My tooth hurt like hell again the day after the root canal, so I went back in and one of the Western Mass Endo dentists removed the packing to let the air out. My dentist friend Claudia, who has been a great help in all of this, said sometimes putting in a temporary filling is like putting a cap on Mt. Vesuvius; all the gas is trapped inside.
It felt better, but then the next day it started hurting again. I thought I was doing a good job of eating on the other side, but something had gotten in and stopped it up again. I have seen four different endodontists in the same practice, so sometimes I forget which doctor did what. One of them removed the food from my tooth.
It still hurts though not as much. When I return tomorrow to have the tooth closed up, they won't be able to do it if it still hurts. I might end up getting the tooth pulled after all of this.

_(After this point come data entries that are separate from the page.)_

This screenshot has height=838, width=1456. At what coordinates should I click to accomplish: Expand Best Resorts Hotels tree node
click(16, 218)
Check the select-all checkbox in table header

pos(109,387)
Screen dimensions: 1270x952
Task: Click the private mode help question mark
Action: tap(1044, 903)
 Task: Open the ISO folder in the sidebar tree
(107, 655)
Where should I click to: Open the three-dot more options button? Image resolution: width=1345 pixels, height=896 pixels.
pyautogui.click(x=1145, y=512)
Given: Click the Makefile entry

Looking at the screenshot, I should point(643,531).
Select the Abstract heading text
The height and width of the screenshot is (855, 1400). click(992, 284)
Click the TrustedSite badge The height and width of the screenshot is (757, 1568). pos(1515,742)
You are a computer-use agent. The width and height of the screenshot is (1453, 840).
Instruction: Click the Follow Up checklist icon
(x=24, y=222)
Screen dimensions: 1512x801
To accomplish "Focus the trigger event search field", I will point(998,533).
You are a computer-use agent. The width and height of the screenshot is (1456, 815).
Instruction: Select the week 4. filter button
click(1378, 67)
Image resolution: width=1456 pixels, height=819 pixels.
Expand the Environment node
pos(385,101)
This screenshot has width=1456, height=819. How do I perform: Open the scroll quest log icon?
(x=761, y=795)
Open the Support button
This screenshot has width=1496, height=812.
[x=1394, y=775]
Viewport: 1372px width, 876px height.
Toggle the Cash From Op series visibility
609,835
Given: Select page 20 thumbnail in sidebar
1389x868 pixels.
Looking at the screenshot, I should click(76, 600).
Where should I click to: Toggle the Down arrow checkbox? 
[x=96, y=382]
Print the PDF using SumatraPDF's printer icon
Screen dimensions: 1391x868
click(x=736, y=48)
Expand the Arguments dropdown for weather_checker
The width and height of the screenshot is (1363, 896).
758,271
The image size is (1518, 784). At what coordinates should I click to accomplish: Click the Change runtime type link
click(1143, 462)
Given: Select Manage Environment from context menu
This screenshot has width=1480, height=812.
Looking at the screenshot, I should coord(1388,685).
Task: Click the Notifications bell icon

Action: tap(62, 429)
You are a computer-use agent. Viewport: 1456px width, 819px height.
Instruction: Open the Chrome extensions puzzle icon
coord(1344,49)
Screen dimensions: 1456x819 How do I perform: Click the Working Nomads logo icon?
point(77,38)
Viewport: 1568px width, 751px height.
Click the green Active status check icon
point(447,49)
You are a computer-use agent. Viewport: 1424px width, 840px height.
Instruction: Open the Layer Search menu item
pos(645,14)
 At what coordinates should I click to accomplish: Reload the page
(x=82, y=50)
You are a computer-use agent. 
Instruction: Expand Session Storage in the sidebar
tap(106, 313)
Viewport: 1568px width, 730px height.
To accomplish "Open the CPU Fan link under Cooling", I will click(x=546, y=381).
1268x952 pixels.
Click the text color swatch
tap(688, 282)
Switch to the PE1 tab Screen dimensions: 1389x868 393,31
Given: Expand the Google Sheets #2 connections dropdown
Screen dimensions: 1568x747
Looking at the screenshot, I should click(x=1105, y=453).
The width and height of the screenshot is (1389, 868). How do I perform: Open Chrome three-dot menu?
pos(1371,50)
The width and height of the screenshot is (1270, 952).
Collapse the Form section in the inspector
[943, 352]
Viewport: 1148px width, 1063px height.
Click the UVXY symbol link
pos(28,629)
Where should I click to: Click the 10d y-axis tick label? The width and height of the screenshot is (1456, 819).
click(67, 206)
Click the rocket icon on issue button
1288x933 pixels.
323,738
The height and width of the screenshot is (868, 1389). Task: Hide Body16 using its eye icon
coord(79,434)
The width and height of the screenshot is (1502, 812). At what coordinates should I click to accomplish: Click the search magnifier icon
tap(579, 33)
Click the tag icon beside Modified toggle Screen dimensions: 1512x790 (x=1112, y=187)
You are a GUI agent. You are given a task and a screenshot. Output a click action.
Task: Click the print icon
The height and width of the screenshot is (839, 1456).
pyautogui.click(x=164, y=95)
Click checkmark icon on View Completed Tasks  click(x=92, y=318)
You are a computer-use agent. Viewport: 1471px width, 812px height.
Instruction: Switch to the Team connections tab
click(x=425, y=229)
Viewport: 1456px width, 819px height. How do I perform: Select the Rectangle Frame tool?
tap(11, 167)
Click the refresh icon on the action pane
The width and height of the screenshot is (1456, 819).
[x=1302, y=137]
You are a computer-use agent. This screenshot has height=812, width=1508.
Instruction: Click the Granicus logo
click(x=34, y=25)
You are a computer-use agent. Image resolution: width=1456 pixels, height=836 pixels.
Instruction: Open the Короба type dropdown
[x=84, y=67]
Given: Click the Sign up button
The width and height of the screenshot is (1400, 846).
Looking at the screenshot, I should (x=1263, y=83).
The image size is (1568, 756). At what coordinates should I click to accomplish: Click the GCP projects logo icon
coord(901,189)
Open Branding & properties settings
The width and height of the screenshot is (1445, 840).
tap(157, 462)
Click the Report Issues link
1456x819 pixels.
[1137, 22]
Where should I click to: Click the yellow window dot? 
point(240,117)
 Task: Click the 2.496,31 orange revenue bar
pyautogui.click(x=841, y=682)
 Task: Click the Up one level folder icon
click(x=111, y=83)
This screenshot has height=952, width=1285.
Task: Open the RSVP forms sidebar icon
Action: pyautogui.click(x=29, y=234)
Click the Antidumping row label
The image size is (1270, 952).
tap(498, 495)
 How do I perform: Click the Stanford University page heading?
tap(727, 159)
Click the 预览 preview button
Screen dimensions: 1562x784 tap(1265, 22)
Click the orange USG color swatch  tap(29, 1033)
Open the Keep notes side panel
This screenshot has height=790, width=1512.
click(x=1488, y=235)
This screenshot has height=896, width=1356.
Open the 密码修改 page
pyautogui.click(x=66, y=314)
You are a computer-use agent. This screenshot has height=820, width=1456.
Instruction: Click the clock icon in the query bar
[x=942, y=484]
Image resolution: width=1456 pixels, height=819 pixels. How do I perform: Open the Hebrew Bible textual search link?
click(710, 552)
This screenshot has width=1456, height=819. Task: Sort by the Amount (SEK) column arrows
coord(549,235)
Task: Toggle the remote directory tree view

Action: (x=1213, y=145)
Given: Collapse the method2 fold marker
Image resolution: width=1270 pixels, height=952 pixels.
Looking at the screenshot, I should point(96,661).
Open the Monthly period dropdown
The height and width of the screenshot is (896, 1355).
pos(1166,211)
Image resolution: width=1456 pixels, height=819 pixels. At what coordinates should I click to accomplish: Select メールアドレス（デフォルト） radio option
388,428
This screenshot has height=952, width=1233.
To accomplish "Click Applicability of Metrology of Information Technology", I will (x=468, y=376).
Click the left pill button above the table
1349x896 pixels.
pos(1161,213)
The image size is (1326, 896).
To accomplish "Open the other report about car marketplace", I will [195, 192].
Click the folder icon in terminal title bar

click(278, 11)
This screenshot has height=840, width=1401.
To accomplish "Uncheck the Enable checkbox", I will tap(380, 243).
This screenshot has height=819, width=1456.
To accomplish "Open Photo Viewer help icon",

I can't stand the thought of that because I have already lost so many teeth.
Today I go to Dana-Farber for my regular check-up and an MRI to try to get to the bottom of why my quads still hurt. This makes me nervous. I thought it through and realized that if my regular doctor had ordered an MRI, I wouldn't think anything of it. But since it is cancer doctors asking for it, my mind jumps to terrible things. But as I reasoned out loud to Joe, I'm sure there is no such thing as cancer of the quads. If you're a hypochondriac to begin with and then you get hit by cancer, it is hard to keep your mind from jumping to conclusions.
Also now my knees are acting funny; they won't straighten out when I get out of bed or stand after sitting for a while.
I wonder if all of my running has caught up with me. If that is the case, I will have to change the name of this blog from Running for My Life to Crouching for My Life.
I am really tired, and I am a little concerned about making the drive to Boston. I am going to stock up on food and coffee to keep myself awake.
1 comment:
I had an unexplained pain in my right calf for weeks.It hurt so much I had to lift it into the car. It eventually got better. As for not being able to straighten your legs? I can't straighten my arms due to gvh affecting my ligaments. Who knows? I do feel your frustration about the teeth, the mri, the total body breakdown that seems to happen from time to time. Sometimes I just weep. Always an option when deep breathing fails.